So anyway, let’s just forget about the predictions because I honestly don’t give ten shits about HHH’s title match that he’s obviously going to win or the end of the CM Punk title reign or the continuation of Mark Henry’s charity title reign as well as the continued burial of Matt Hardy. I don’t particularly care for Dibiase/Rhodes retaining their titles against Cryme Tyme nor do I care about the Divas championship. You know what? Who gives a shit about all that?
Because in the end, it’s about one match.
Now yes, I’ll be the first to admit that I get a little pissy when two guys have been having matches on a monthly basis and it gets to a point where they should really move on… but truth be told, I’m digging this Chris Jericho/Shawn Michaels feud. It’s actually the only reason I tune in to RAW these days. It’s actually a genuinely good story filled with bitterness and what is sold as legitimate hatred between the two (but we all know these guys love each other). There hasn’t been a more compelling storyline in WWE in fucking years than what these guys are doing together.
So yeah, let these guys kill each other.

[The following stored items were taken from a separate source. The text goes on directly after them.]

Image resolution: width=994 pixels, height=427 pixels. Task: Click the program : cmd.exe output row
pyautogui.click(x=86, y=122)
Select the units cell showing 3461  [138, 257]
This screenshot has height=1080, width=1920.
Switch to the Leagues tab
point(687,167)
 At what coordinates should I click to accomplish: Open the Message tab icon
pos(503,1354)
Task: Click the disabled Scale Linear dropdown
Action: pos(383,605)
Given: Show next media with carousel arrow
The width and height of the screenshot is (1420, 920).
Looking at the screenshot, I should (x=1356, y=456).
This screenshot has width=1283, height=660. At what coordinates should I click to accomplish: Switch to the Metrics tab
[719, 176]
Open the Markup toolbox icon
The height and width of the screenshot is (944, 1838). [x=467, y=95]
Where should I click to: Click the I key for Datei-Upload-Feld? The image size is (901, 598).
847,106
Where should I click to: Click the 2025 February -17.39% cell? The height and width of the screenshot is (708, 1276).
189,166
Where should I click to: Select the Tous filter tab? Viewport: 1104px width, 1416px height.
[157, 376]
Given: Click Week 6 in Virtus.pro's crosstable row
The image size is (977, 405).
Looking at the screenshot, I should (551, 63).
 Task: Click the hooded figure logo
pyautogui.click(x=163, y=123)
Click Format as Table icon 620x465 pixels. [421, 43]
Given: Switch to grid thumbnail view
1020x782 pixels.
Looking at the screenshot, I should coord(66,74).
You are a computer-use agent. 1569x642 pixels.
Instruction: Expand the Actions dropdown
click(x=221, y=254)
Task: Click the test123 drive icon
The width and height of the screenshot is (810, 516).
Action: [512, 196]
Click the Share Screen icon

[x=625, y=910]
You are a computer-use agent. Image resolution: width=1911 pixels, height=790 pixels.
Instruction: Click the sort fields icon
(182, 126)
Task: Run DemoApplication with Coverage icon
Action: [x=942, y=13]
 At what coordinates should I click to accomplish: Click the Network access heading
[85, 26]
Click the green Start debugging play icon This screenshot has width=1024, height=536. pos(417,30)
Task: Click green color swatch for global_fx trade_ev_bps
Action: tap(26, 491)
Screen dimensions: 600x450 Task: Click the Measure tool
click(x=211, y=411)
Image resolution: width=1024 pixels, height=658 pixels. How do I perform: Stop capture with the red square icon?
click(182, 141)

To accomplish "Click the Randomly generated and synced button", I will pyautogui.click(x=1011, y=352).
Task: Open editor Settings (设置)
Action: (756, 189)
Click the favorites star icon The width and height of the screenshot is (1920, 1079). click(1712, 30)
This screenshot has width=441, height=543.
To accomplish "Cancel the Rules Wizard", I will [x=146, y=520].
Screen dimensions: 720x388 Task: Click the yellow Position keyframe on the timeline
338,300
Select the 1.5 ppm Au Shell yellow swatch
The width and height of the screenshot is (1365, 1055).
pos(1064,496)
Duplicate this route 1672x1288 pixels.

They do such a great job at it and it makes us happy. Good enough that it could very well work outside of a wrestling environment (not recommended). Congrats to Chris and Shawn for a good show… keep up the good work.
So yeah, I was supposed to do predictions… maybe next time. I think I’ll sit back and enjoy the kick-ass feud… and cook some scrambled eggs.
G’night.
AFTER (September 8th, 2008)
For those who care, here are the results of the Unforgiven PPV from last night. No witty comments because I missed the PPV.
Matt Hardy wins the ECW Scramble to become ECW Champion.
Ted Dibiase/Cody Rhodes defeat Cryme Tyme to retain the Tag Titles.
Chris Jericho defeats Shawn Michaels when Shawn wouldn’t stop beating on Jericho.
Michelle McCool beats… random ho to retain the Butterfly Belt.
Triple H wins… again.
CM Punk… doesn’t even wrestle in the main event. Wow, that’s harsh. It’s bad enough he lost the title, but they don’t even let him compete on top of that. Bullshit.
So your new world champ is… replacement Chris Jericho.
Wow.
Must check out PPV.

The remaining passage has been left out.